Cientos de columnas como las que se erguían afuera se situaban a ambos lados en la sala, alargándose hasta una distancia considerable y soportando sobre ellas el peso de una bóveda titánica, tanto suelo como techo fabricados en mármol blanco y gris, formando tan límpidos triángulos en la superficie, que reflectaban la luz que atravesaba las vidrieras de la bóveda, de colores verdes y azulados.
La luz intensa, pura y blanca, causó en un principio una cierta ceguera en los erthas, pero pronto se acostumbraron y prosiguieron caminando sobre el basamento compuesto por miles de triángulos, albos y plateados. Henuk fijó ahora su vista en ellos. Pudo percatarse de que ni el blanco ni el gris eran de la misma tonalidad en cada triangulo, y que en cada uno de sus vértices había un símbolo escrito, aunque más que escrito parecía ya propio del mármol pues los trazos del ideograma eran vetas de un tono más oscuro que su superficie. Con asombro pudo ver que no había ningún espacio de juntura entre triangulo y triangulo.
Antes de que se dieran cuenta se encontraron en el otro extremo de la sala, atónitos por haber recorrido aquel inmenso espacio casi sin constancia de ello. Allí les esperaba un hombre con túnica blanca y largos cabellos del mismo color, que le caían por debajo de los hombros.
***
- ¡Vamos, concéntrate! – le espetó el maestro al jovencito.
El joven, apenas un adolescente para los de su raza, bajó la cabeza algo desesperanzado y más avergonzado que otra cosa. No lograba concentrarse en su tarea.
Llevaba todo el día de prácticas con aquella proyección mágica pero no conseguía resultado alguno. Cerró de nuevo los ojos e ignorando la severa figura que tenia los ojos clavados en él con aire de irritación, lo intentó una vez más.
Miró en su interior. Oscuro. No había luz en aquel vacío, no la encontraba. Miró más profundamente, inspiró aire. Sintió una leve calidez en su espíritu. Vio una luz. Dirigió todo su ser hacia ella. Ya estaba cerca, la luz se hacia más intensa. Bien, ahora solo tenía que alcanzarla. Puso su empeño en tocar inmaterialmente aquel foco de brillo y esperanza. Alargó un brazo sin abrir los ojos y en su extremo sostuvo su mano con rigidez. Delante de él se encontraba un pequeño fragmento de cristal de roca, en lo alto de una pequeña base que alcanzaba una altura media.
Exhalando un último suspiro realizó el movimiento final de su cuerpo coordinado con su alma, proyectando aquella luz a través de él, más allá de su forma física, surcando el aire hasta...
- ¡Ay!
Sintió que había fallado de nuevo, otra sensación, pero esta vez de turbación, le embargó. No volvió a abrir sus párpados, sabia de sobra que le esperaba ante él el disgustado rostro del maestro sipher.

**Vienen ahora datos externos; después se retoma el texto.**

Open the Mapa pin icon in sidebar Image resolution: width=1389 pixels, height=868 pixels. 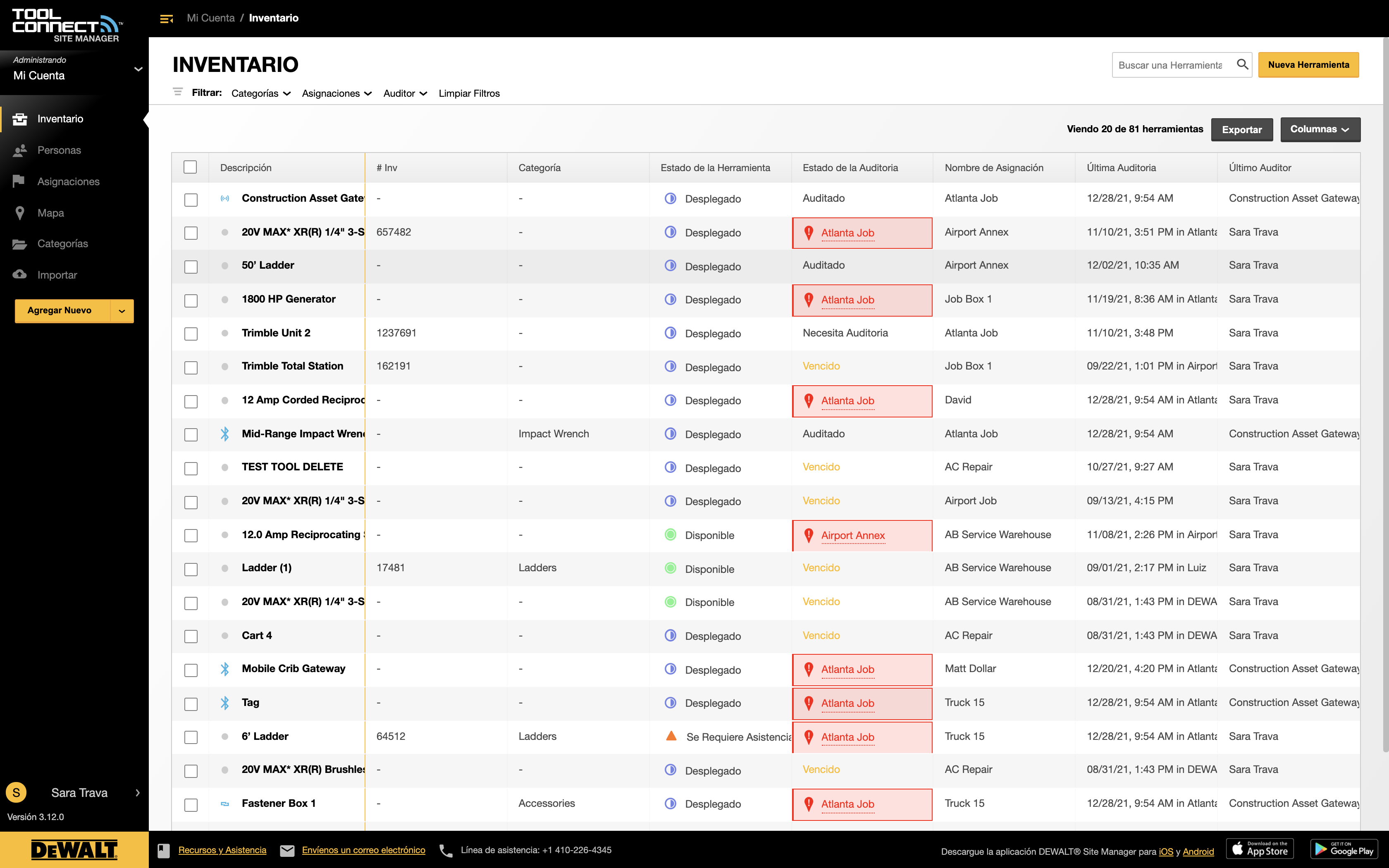20,213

- Nunca tuve un sallë tan torpe... – Con esas duras palabras, Quavyn oyó como el sipher abandonaba con presteza la habitación y después escuchó una puerta descorriéndose para volver a cerrarse tras su paso.
Puso las manos sobre su cara, y se sentó en el suelo, desconsolado, de sus ligeramente rasgados ojos surtieron tímidas lágrimas.
Se sentía totalmente fracasado. Habían depositado esperanza en él y el les había fallado, llevaba toda su vida fallándoles, a su familia, a su pueblo, a los clérigos... pero sobretodo le dolía el fallarse a si mismo. Un nudo le oprimía la garganta, si hubiera querido sollozar no habría podido. Se limitaba a estar allí sentado con su congoja. Como un niño.
No podía seguir así. Algo iba a cambiar. Sí, algo y pronto.
Quavyn no intuía la cercanía de ese momento.